Auszug zum Lesen —
══════════
Selbst in sozial rückständigen Teilen der Türkei wagen es immer mehr Frauen, die Polizei zu rufen, wenn sie von ihren Männern verprügelt werden – doch dann versagt der Staat bei seiner Aufgabe, die Frauen vor Racheakten zu schützen.

Aysun K. ist eine bemerkenswert mutige Frau. Die 27-jährige lebt in der südostanatolischen Provinz Bingöl, einer armen und sozial sehr konservativen Gegend der Türkei, in der viele Frauen von ihren Männern geschlagen werden, ohne dass die Täter eine Strafe zu befürchten hätten – denn die meisten Opfer schweigen. Doch Ende vergangenen Jahres hatte Aysun K. genug. Sie berichtete der Polizei über die ständigen Prügel, die sie von ihrem 35-jährigen Ehemann Giyasettin erhielt, einem Metzger. Die Behörden steckten den Mann für drei Monate ins Gefängnis. Aber als er am vergangenen Wochenende entlassen wurde, rächte er sich brutal an seiner Frau: Er schnitt der Hochschwangeren beide Ohren und die Nase ab.

„Wegen dir habe ich im Knast gesessen“, soll Giyasettin K. seiner Frau gesagt haben, als er sie nach seiner Haftentlassung in ein Auto steckte und mit ihr in ein unbewohntes Gebiet fuhr. Laut Presseberichten steckte er Aysuns Kopf immer wieder unter das eiskalte Wasser eines Baches, um sie zu quälen. Dann schnitt er ihr Nase und Ohren ab, warf die Organe in den Bachlauf und fuhr seine Frau zum nächsten Krankenhaus, wo er sie absetzte. Passanten merkten sich das Nummernschild des Wagens, aus dem die blutüberströmte Frau taumelte; Giyasettin K. wurde wurde wenig später festgenommen.
══════════
Bereitgestellte Daten —
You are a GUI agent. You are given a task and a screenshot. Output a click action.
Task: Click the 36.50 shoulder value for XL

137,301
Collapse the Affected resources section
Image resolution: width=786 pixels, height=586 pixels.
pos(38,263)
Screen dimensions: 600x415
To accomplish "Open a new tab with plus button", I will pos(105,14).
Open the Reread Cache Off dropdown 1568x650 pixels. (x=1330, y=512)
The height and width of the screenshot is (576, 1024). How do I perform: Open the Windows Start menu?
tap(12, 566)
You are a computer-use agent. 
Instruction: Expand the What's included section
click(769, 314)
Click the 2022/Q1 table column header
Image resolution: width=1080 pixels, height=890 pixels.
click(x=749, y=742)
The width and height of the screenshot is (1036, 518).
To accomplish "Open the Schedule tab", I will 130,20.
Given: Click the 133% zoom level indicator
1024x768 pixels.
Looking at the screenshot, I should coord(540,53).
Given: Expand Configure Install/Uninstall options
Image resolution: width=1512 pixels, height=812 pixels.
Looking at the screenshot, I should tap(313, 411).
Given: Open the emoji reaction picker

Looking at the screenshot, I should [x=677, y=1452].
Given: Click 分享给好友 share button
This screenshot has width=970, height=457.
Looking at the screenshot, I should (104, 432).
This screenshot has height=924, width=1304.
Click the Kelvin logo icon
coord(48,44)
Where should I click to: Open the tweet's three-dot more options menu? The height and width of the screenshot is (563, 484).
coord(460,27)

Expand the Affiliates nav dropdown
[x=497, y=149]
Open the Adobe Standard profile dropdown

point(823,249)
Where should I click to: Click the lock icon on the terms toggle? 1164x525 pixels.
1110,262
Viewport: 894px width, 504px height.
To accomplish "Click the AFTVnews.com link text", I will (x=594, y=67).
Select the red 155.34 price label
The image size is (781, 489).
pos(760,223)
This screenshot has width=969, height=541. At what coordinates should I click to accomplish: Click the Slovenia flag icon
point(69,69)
══════════
Aufgabenstellung — Fahre mit dem Auszug über den Angriff auf Aysun K. fort, und zwar im Anschluss an seinen letzten Satz. Die Auflistung wird hier nicht gebraucht.

Antwort —
Unterdessen kümmerten sich die Ärzte um Aysun. Per Kaiserschnitt brachten sie ein gesundes Mädchen zur Welt; die drei anderen Kinder des Ehepaares sind behindert. Dann machten sie sich daran, das entstellte Gesicht des Opfers wieder herzustellen. Soldaten der Gendarmerie fanden am Tatort die beiden Ohren und brachten sie in Eisbeuteln zur Klinik, wo sie wieder angenäht wurden. Die Nase wurde nicht gefunden und soll deshalb aus Gewebeteilen der Patientin nachgebildet werden.

Das Verbrechen an Aysun K. ist der zweite Fall extremer häuslicher Gewalt in Ostanatolien, der in jüngster Zeit bekannt wurde: Ein 16-jähriges Mädchen war von ihrer Familie lebendig begraben worden. Auch sie hatte sich bei der Polizei über Misshandlungen beschwert.

Die beiden Fälle stehen für einen Erfolg und das gleichzeitige Scheitern der türkischen Frauenpolitik, sagte Nebahat Akkoc, die Leiterin des Frauenzentrums KAMER im südostanatolischen Diyarbakir, am Dienstag unserer Zeitung: Selbst in sozial rückständigen Teilen der Türkei wagen es immer mehr Frauen, die Polizei zu rufen, wenn sie von ihren Männern verprügelt werden – doch dann versagt der Staat bei seiner Aufgabe, die Frauen vor Racheakten zu schützen.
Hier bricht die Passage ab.